- Created by: Paul Henning
- Portrayed by: Eddie Albert

In-universe information
- Occupation: Attorney
- Spouse: Lisa Douglas

= Oliver Wendell Douglas =

Oliver Wendell Douglas is the main character in the 1960s CBS sitcom, Green Acres. Portrayed by Hollywood veteran Eddie Albert, Oliver Wendell Douglas is a New York City attorney who acts out his long-harbored dream of moving to the Midwest where he trades in his job of practicing "big city" law to operate a country farm. In addition to appearing on Green Acres, the character also makes several cross-over appearances on the in-universe show, Petticoat Junction.

== Character biography ==
Oliver Wendell Douglas is a New York City attorney who had long harbored a dream of moving to the Midwest and operating a farm rather than practicing "big city" law. His wife, Lisa, a glamorous Hungarian immigrant (played by Eva Gabor), has no desire to leave sophisticated New York City for a rural area. His mother, Eunice (Eleanor Audley), sides with Lisa against the couple leaving New York City for the country.

However, once they arrive at their newly purchased farm (which features a run-down, dilapidated farmhouse), it is not Oliver, but Lisa, who immediately fits into Hooterville and its collection of zany characters. Oliver is usually presented as the only sane character in an insane world. Oliver doesn't fit into a place where everyone takes for granted that a "talking" pig, Arnold Ziffel, is his owners' "son"; where one of the two housing contractor "brothers" is a woman; where the farmhand he hires, young Eb Dawson, refers to him and Lisa as his "parents"; and where local confidence man Mr. Haney, from whom he bought the farm, is always getting the upper hand. Of course, Oliver has quirks as well, such as driving his tractor wearing the same three-piece suits that he had formerly worn to practice law. He also addresses nearly everyone in Hooterville as Mr. or Mrs., even though the residents use a first-name basis with each other (although they reciprocate by referring to Oliver as "Mr. Douglas").

Oliver has a high opinion of farmers, and often makes speeches in which he refers to "crops shooting up out of the ground" (Lisa, in her Hungarian accent, repeats the sentiment as "crops shoosting out of the ground"). During these speeches on the idealistic nature of rural life, patriotic music (Yankee Doodle to be exact) often plays; other characters frequently search for the source of the music. Oliver is so enamored of farming that, in the pilot episode, during a flashback while on a bombing mission in a P-38, Oliver annoys his squadron commander with comments about how tomatoes are made into ketchup. An episode in which the Hooterville townsfolk try to convince Oliver to fly a broken down Curtiss JN-4 from World War I, reveals that Oliver was a captain in USAF Reserves.

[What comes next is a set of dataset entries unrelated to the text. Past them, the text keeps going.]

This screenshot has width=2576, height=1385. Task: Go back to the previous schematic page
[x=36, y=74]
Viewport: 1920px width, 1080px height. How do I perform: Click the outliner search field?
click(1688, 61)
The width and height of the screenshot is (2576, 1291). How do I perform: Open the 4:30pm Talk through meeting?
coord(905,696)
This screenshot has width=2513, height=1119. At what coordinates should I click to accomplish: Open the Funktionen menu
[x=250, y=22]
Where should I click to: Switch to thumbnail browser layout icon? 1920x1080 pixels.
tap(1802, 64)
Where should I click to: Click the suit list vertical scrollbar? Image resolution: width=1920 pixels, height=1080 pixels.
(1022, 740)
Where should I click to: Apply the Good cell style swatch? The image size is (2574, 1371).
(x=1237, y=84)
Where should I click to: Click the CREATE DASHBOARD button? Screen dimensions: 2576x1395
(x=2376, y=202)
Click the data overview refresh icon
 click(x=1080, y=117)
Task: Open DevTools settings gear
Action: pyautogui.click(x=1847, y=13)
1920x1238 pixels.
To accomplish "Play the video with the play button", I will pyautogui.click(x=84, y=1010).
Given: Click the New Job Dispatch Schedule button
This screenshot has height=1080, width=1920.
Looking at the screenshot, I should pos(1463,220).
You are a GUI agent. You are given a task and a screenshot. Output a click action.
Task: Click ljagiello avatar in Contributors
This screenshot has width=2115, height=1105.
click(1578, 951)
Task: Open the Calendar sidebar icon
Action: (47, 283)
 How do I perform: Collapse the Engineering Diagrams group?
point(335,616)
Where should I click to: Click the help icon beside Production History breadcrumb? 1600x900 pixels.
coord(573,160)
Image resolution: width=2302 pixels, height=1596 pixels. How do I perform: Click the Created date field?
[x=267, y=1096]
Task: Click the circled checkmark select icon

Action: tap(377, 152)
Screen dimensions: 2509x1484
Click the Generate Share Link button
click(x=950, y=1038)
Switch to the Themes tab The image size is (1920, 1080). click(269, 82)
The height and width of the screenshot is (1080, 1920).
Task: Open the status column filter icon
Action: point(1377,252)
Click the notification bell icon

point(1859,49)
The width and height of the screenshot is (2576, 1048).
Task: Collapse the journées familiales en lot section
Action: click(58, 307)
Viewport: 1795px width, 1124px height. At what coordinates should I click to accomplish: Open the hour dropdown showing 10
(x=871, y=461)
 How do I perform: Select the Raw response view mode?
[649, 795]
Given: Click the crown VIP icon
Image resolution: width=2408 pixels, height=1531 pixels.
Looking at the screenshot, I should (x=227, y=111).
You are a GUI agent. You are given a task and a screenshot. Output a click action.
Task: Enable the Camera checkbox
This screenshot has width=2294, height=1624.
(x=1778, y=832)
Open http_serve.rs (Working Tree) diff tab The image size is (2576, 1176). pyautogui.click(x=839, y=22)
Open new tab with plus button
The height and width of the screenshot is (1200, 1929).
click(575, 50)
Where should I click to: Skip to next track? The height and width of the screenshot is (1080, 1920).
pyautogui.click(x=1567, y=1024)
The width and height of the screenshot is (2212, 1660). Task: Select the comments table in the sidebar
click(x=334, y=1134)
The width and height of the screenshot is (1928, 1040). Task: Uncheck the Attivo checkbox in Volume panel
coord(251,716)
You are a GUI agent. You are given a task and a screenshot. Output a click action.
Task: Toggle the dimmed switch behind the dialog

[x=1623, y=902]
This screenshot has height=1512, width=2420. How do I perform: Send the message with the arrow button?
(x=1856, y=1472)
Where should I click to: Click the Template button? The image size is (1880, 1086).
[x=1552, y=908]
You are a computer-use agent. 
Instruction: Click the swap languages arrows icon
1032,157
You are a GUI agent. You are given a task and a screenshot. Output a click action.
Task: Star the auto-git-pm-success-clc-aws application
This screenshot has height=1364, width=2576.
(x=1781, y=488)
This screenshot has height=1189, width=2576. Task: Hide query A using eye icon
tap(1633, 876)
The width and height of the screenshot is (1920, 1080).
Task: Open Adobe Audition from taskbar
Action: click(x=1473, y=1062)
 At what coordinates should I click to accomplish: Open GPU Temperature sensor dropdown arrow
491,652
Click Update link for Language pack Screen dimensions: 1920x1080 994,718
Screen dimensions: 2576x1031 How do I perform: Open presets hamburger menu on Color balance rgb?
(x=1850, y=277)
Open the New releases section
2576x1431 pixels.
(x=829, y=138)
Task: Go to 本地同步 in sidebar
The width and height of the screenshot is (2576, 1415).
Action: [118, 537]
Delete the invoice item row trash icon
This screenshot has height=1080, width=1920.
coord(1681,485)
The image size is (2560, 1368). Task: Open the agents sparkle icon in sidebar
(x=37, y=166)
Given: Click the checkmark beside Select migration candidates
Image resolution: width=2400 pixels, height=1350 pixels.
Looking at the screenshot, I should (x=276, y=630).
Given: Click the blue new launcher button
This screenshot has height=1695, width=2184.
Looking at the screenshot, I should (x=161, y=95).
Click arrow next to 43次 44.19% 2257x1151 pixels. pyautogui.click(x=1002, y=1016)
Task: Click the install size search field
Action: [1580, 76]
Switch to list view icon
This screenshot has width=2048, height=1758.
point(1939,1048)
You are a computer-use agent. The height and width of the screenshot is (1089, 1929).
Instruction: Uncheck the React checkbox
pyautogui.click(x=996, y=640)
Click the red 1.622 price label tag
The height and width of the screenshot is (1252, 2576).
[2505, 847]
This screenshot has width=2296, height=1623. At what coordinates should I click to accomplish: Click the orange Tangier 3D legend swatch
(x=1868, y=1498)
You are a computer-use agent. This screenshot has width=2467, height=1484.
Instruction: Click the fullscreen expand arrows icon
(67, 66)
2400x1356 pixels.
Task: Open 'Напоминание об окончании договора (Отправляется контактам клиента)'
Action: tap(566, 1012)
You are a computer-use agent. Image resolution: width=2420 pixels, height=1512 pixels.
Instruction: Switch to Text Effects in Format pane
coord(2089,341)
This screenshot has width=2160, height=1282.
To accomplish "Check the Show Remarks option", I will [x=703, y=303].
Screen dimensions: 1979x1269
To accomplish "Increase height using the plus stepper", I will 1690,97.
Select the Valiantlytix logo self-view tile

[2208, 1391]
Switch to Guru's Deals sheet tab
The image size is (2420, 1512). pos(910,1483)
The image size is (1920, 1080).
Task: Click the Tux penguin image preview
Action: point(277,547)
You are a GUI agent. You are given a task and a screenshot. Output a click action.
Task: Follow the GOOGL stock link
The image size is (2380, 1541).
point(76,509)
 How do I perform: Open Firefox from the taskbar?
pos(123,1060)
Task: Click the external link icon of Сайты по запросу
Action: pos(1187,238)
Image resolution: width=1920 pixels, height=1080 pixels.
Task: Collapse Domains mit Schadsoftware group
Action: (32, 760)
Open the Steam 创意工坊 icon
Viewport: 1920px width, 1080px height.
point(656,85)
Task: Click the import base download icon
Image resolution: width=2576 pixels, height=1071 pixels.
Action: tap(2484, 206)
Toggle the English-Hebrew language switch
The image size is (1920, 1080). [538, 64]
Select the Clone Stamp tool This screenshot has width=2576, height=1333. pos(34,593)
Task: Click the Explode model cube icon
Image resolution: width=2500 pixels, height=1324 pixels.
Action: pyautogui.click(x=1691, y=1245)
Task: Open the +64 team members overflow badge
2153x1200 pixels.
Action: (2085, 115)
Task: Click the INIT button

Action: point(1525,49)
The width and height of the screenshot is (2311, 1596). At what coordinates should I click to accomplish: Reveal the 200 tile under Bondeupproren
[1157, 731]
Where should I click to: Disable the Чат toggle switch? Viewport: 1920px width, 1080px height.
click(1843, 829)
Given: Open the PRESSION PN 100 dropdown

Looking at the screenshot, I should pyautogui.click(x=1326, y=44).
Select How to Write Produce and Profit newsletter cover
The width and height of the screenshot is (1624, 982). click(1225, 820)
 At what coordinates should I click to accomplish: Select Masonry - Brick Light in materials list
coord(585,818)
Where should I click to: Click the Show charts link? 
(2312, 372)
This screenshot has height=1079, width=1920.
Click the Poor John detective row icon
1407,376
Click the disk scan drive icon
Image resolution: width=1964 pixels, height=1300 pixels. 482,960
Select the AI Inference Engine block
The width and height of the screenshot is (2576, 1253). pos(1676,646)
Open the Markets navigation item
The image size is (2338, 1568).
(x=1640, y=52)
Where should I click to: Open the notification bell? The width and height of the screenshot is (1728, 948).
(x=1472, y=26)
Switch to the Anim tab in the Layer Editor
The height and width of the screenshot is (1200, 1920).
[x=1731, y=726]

Despite Oliver's love of farming, he is totally incompetent as a farmer. His denial leads him to labor on in vain, year after year, when it is obvious to everyone else that he would be far more successful back in his New York law practice. Although he is a horrible farmer and once made only $16 of profit for the entire year, the Douglases never seem to worry about money. For example, they never have trouble replacing the numerous dishes that Lisa would break. In one episode this causes the other residents to believe that Oliver is making and selling alcohol, and that he is involved with the mob.

The show features numerous running gags, such as Oliver "losing" in one way or another to the Hooterville yokels. In one episode Mr. Haney, Lisa, and Hank Kimball think they've discovered a "Milk-making" Machine. Oliver must tell them (tongue-in-cheek) that not only are the chemicals so expensive that milk prices would soar, but that one of the ingredients in this new milk also causes temporary baldness. Another episode shows Oliver as a "successful" lawyer when he manages to convince the US Army not to draft Arnold Ziffel, the Pig, into the Army. Another running gag in later seasons of the show involves Oliver frequently unable to finish a sentence, due to being interrupted by other characters.

== Character creation ==
In the 1950 radio sitcom on which Green Acres was originally based, the character was a banker named John Granby and portrayed by Gale Gordon. Granby, in turn, was based on Gordon's character on My Favorite Husband. In a notable difference between the radio and television versions, Granby had a teenage daughter, which the Douglases did not. The character's basic premise of a white-collar city man with a passion for farming but no talent for it remained unchanged.

The character's name was inspired by famed Supreme Court justice Oliver Wendell Holmes and possibly also by then-Supreme Court justice William Orville Douglas.